Does your facility have an Emergency Action Plan (EAP) in the event of a catastrophic injury or event? Without a well-devised plan, you may be unprepared to respond quickly enough to reduce the severity of an athlete’s injury or to mitigate potential damages associated with a catastrophic event.

An effective plan assigns specific responsibilities to staff members and includes cross-training for key personnel. Staff should be familiar with where emergency equipment and supplies are located and how to use them. Practice responding to a variety of potential scenarios to increase your staff’s comfort level.

Be sure to post emergency contact numbers prominently beside telephones for easy reference. Include specific instructions on how to use the phone system, such as dialing 9 before placing the call or using a specific phone line.

At least one fire drill or emergency evacuation should be practiced per year, involving everyone in the facility— including clientele.
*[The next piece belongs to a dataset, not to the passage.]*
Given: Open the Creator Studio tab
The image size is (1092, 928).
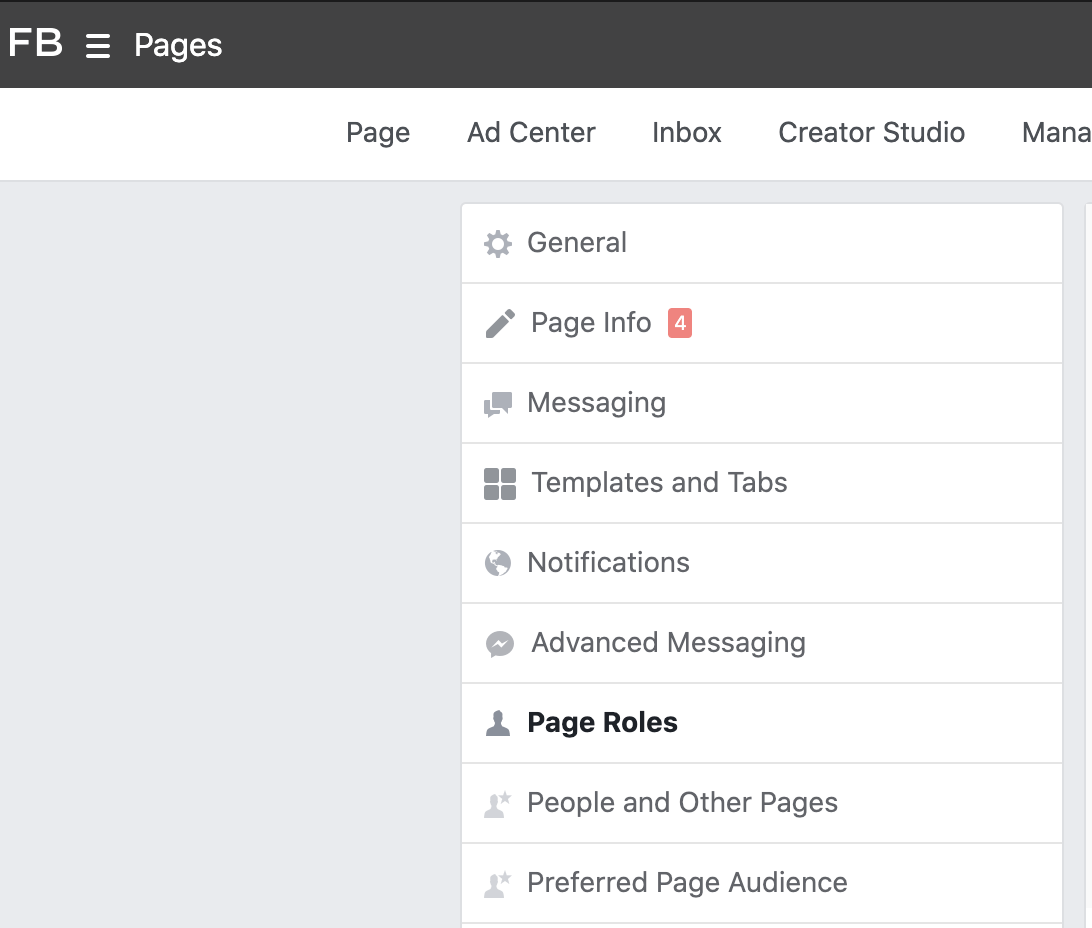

This will reinforce your staff’s ability to evacuate everyone safely and measure the effectiveness of your plan.

Documentation is instrumental to improving your response during an emergency and for communicating with emergency responders, insurance adjusters, and the media. Keep your documentation factual; avoid expressing your opinion regarding negligence and what you can do in the future to prevent a similar incident.

Identify a single spokesperson for managing media inquires—typically the owner, personal counsel, or facility manager. All media inquiries should be directed to your designated representative to avoid unauthorized comments. It is also wise to consult with your attorney before releasing any information to the media.

For additional assistance in developing your EAP, contact your local emergency medical and police departments for information and ideas they may offer.